◆ **Required work**
Go over the data and copy out each line with "Choose" in it.
···
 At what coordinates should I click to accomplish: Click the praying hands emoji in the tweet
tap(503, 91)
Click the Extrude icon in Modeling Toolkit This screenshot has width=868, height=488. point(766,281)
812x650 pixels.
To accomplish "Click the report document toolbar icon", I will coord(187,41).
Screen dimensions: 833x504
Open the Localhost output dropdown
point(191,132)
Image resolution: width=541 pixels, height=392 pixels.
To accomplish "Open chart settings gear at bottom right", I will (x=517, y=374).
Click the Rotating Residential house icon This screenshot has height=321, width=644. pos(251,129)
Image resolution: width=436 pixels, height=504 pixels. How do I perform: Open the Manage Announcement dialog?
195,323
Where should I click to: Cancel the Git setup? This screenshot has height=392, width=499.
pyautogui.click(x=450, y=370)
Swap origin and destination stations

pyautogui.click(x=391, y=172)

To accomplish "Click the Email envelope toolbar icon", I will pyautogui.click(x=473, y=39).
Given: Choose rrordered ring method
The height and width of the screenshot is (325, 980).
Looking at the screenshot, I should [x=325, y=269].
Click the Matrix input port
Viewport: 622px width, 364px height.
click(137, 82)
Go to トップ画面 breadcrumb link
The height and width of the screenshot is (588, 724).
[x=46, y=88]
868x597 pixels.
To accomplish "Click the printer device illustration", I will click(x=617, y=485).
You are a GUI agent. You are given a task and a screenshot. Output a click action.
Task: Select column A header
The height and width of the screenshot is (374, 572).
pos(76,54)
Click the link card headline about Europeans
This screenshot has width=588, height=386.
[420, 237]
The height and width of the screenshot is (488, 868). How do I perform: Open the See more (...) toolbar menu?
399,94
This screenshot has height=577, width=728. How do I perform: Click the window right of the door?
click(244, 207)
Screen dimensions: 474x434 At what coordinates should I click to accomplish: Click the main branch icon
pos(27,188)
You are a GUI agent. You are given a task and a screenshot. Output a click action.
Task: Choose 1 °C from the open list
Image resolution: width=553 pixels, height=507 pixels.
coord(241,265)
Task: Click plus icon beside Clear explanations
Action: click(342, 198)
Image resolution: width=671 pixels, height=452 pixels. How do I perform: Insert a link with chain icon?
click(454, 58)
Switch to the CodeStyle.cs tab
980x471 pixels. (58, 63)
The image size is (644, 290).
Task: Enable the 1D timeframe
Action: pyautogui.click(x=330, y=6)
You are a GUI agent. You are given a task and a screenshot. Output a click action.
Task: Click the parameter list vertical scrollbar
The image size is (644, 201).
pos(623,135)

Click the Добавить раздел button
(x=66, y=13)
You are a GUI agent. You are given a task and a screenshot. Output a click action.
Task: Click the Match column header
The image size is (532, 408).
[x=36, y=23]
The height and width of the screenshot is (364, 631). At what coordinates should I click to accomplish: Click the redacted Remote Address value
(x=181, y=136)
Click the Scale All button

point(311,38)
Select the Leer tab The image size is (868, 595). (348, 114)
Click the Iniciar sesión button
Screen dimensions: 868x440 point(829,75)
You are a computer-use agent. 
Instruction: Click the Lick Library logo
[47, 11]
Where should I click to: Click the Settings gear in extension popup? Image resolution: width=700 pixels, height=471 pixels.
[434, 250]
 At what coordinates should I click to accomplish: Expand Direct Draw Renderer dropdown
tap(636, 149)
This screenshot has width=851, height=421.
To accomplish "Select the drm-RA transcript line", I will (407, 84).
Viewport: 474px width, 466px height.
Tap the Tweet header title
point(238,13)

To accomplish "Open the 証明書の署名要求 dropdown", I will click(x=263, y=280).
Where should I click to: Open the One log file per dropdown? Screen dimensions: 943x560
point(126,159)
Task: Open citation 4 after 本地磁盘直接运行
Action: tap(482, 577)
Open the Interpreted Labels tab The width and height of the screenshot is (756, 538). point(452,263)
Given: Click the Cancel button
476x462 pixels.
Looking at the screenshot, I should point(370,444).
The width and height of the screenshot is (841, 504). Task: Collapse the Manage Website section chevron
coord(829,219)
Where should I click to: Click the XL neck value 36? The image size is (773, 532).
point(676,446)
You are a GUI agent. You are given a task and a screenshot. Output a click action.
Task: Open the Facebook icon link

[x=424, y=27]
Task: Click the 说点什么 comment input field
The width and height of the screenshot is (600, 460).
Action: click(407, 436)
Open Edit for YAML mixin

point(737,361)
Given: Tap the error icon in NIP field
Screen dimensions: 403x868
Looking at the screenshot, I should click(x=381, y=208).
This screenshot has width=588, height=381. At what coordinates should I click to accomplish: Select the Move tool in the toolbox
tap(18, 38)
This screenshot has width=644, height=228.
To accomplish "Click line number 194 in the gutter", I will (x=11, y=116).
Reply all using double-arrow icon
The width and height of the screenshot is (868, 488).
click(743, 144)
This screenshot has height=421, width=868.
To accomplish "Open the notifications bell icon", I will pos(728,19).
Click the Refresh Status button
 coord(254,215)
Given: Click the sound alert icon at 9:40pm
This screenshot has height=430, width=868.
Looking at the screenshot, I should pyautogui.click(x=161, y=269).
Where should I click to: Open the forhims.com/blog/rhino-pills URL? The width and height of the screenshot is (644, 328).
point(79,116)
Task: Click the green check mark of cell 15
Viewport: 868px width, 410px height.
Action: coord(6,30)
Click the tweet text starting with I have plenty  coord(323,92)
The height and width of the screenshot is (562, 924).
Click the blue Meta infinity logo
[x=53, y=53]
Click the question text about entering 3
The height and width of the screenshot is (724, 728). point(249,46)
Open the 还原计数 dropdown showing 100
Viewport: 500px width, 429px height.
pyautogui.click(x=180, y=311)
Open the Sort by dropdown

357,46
···
◆ **Completed exercise**
Given: Choose rrordered ring method
Task: Choose 1 °C from the open list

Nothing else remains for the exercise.